Environment Variables:

  • APH_DISABLE_SAFE_ERROR_HANDLING: Set to "1", "true", "yes", or "y" to disable safe error handling
  • APH_MESSAGE_TO_SERVER_DELAY: Configure delay after dispatching a message, used to prevent the client killing the server before it handles the dispatched message in the case of errors (default: 0.01 seconds)

These components facilitate better debugging and monitoring of federated learning workflows across multiple gateways and the orchestrator. The error handling system provides both automatic safety measures and fine-grained control for development and production environments.

Job Management🔗

You can retrieve job information from NVIDIA FLARE contexts:

from apheris_utils.extras_nvflare.job import get_job_id

def my_executor_method(self, task_name: str, shareable, fl_ctx, abort_signal):
    # Get the current job ID
    job_id = get_job_id(fl_ctx)

    # Use the job_id for artifact creation or logging
    print(f"Processing task for job: {job_id}")

Local Simulator Support🔗

The extras_simulator module provides functionality for local development and testing without requiring a full Apheris environment.

Installation: Simulator Utilities🔗

To use the simulator utilities, install its optional dependencies with the simulator extra:

pip install apheris-utils[simulator]

Using the Simulator Utilities🔗

Using the data package, you can switch the DAL client's behaviour to use the Dummy Data endpoint on the orchestrator. This gives you transparent access to DAL functions without requiring access to real, sensitive data in an Apheris Gateway to test your application.

To switch to the Dummy Data endpoint, you simply need run configure_env, which configures the local environment with the credentials and endpoints of the Dummy DAL endpoint, and sets the APH_DATA dictionary, which describes the datasets available to the user.

Important

You must be logged to an Apheris environment to download data from the Dummy DAL. Please ensure you've logged in using apheris.login() first.

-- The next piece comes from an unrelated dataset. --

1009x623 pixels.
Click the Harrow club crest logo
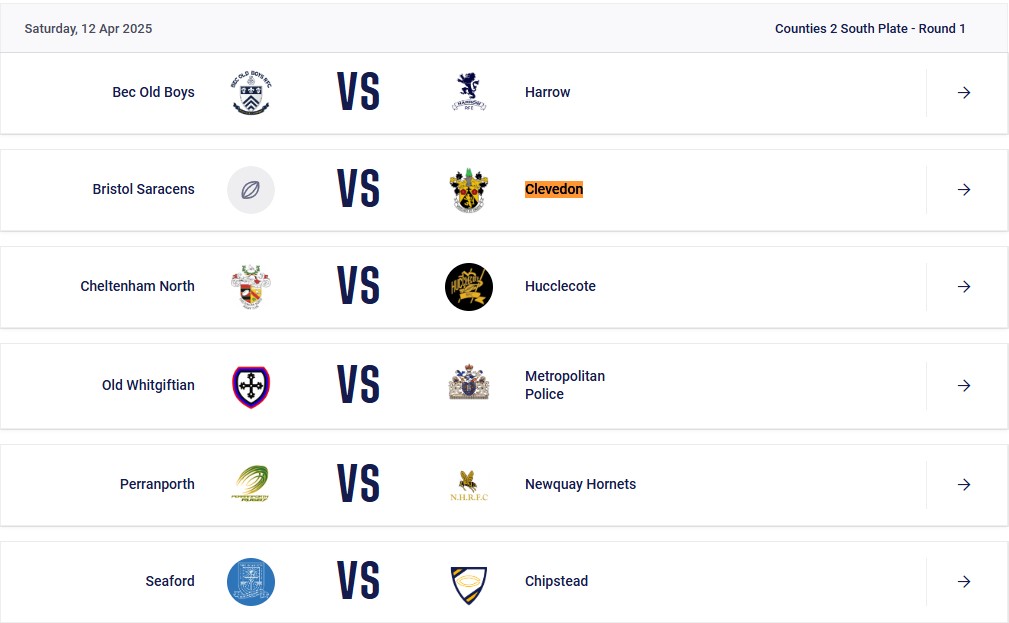click(468, 92)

from apheris_utils.data import download_all
from apheris_utils.extras_simulator import data

data.configure_env(["whas1_gateway-1_org-1"])
download_all("./data")

Note

Asset policies and multi-file datasets are not currently implemented in the Dummy DAL endpoint.

Artifacts Management🔗

The apheris_utils.artifacts module provides comprehensive functionality for managing machine learning artifacts including models, datasets, checkpoints, and logs. This module supports creating, uploading, downloading, and managing files associated with ML workflows.

The Artifacts API can only be used from the Orchestrator compute pod, so should be integrated with your NVIDIA FLARE Controller.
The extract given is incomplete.